Text and item location entries:
---*---

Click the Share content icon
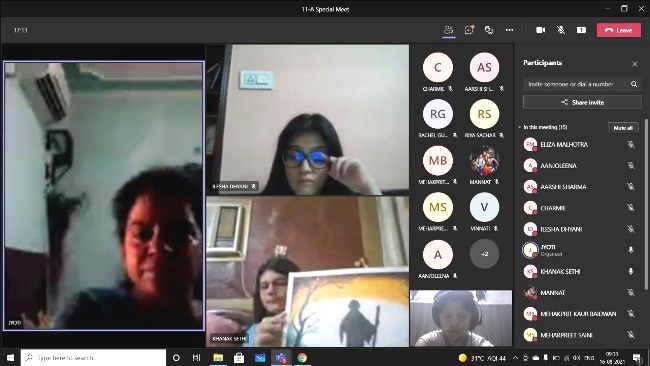650x366 pixels. point(581,30)
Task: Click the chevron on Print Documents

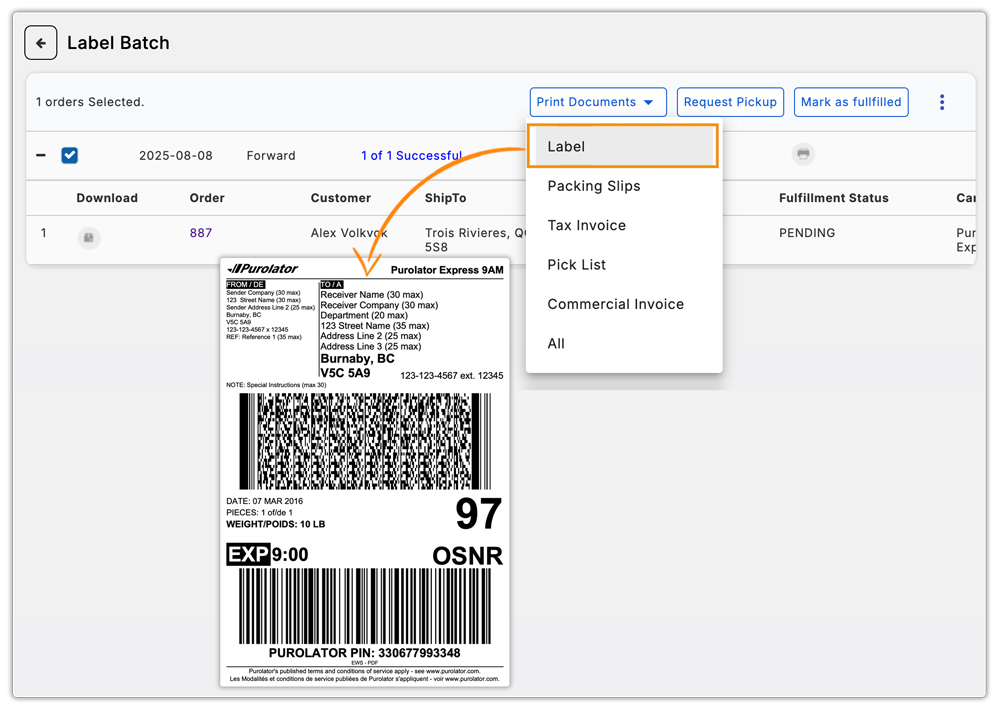Action: (x=650, y=101)
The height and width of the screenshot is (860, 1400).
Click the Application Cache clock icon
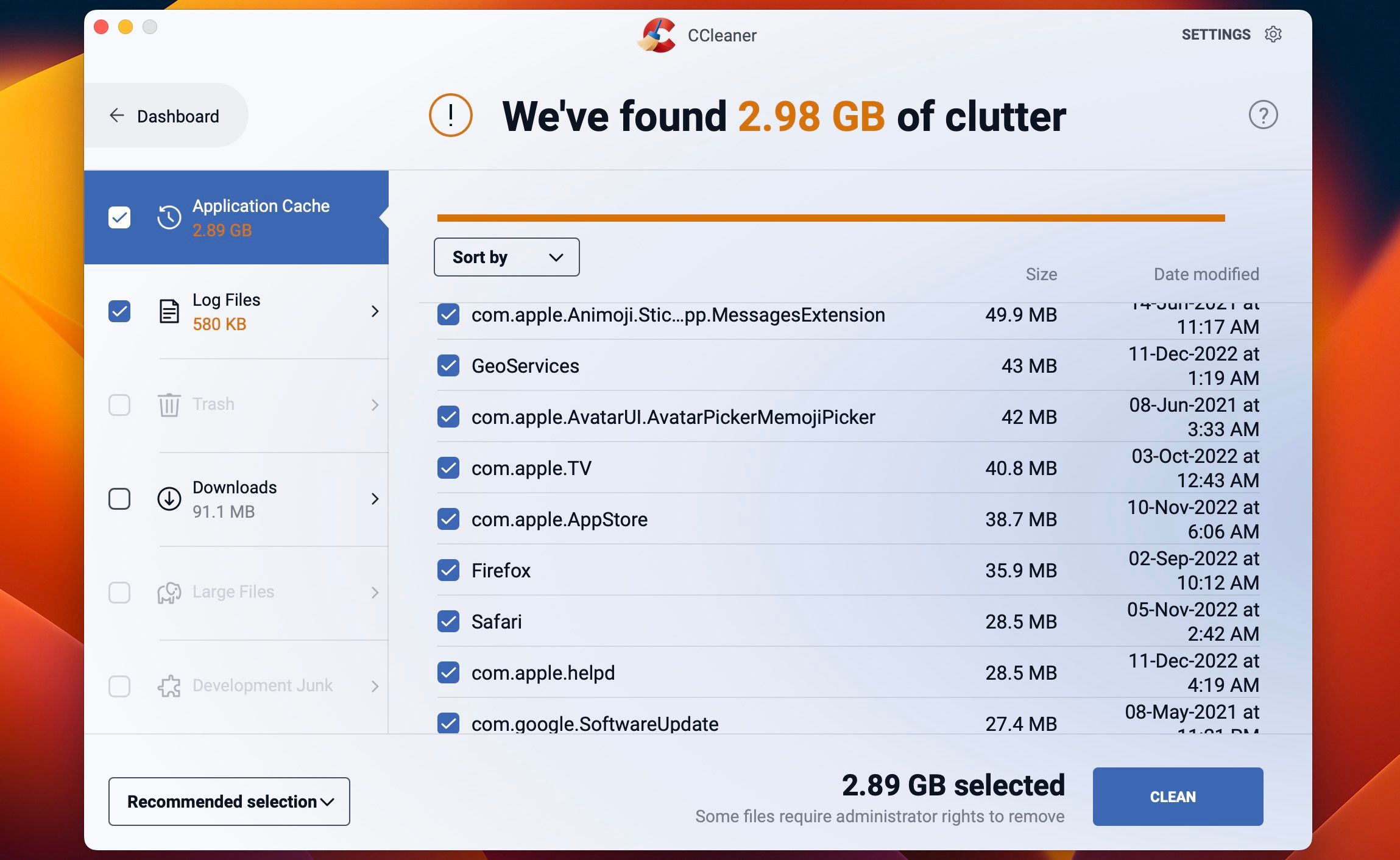[169, 217]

---*---

To do:
Count the lines in the data above that contain the word "icon". Reply with the number only.

Correct response:
2